BEGIN Dataset extract

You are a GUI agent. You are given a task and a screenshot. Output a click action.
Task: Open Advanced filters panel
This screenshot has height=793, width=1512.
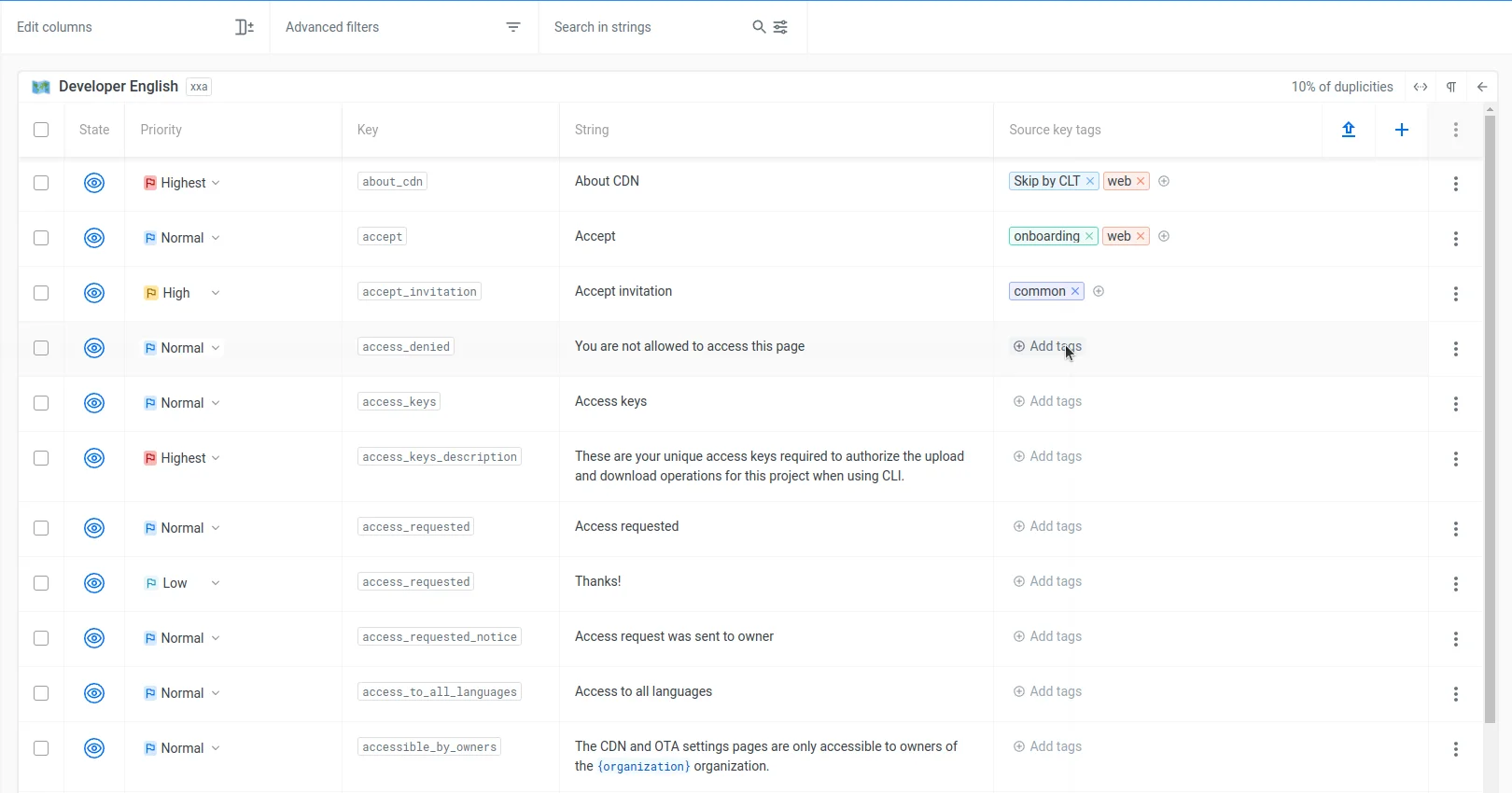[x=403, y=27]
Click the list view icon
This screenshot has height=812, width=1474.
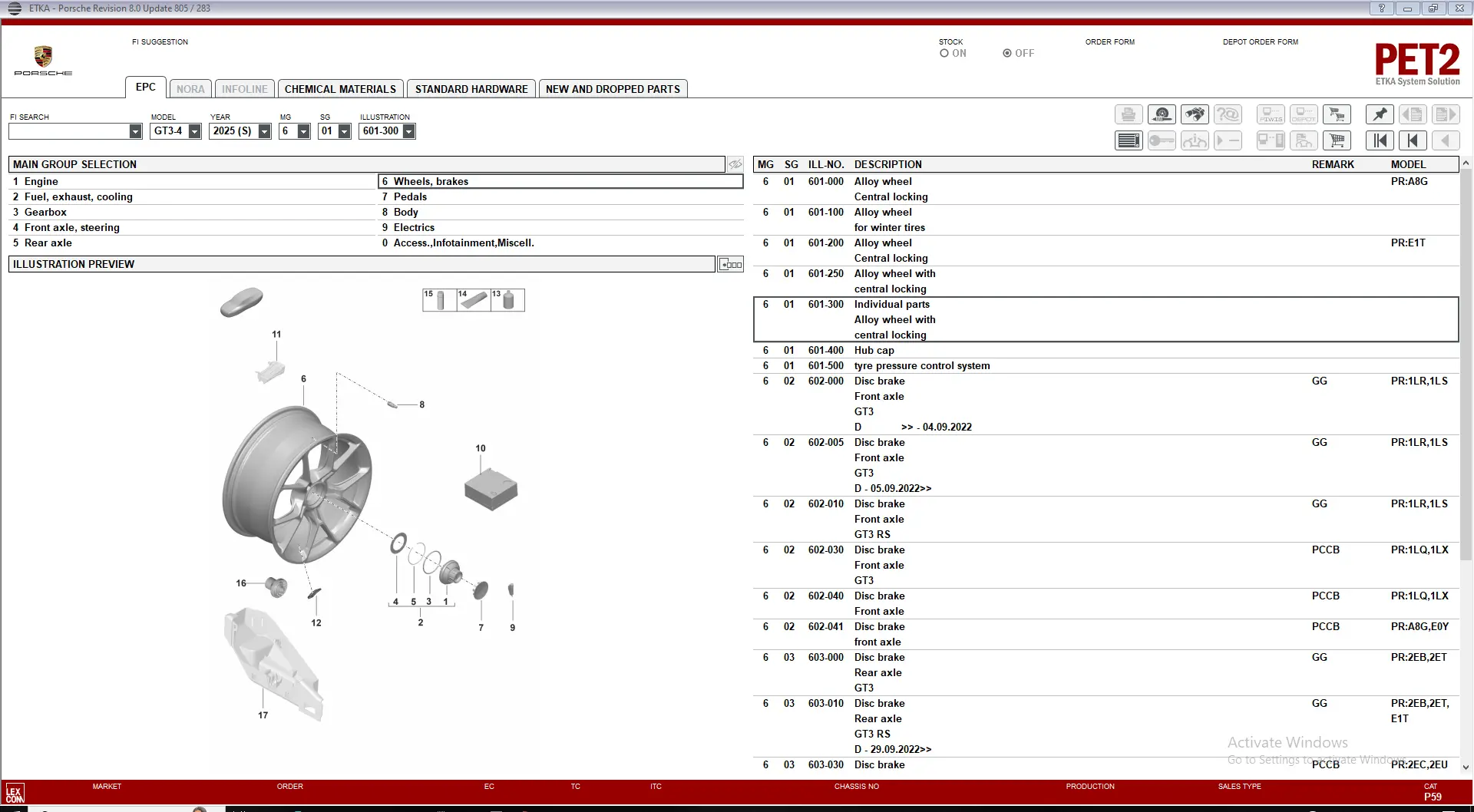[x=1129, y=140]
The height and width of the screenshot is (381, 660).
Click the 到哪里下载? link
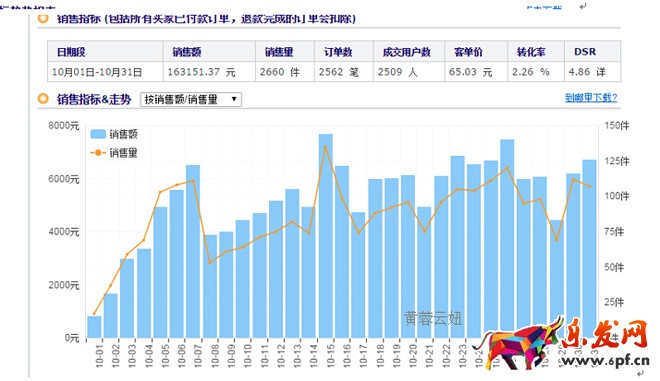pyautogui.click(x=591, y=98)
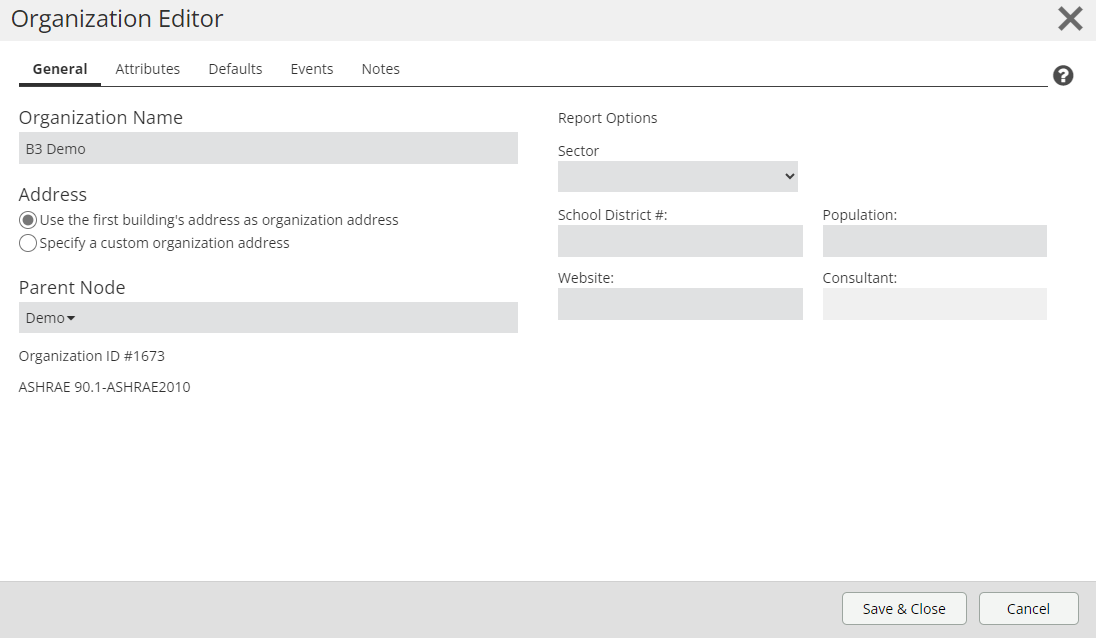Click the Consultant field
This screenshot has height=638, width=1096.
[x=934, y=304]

END Dataset extract

Work to complete: Reproduce every line above exactly as written, omitting the images.

Your response:
You are a GUI agent. You are given a task and a screenshot. Output a click action.
Task: Open Advanced filters panel
This screenshot has height=793, width=1512.
[x=403, y=27]
Click the list view icon
This screenshot has height=812, width=1474.
[x=1129, y=140]
The height and width of the screenshot is (381, 660).
Click the 到哪里下载? link
pyautogui.click(x=591, y=98)
Click the Consultant field
This screenshot has height=638, width=1096.
[x=934, y=304]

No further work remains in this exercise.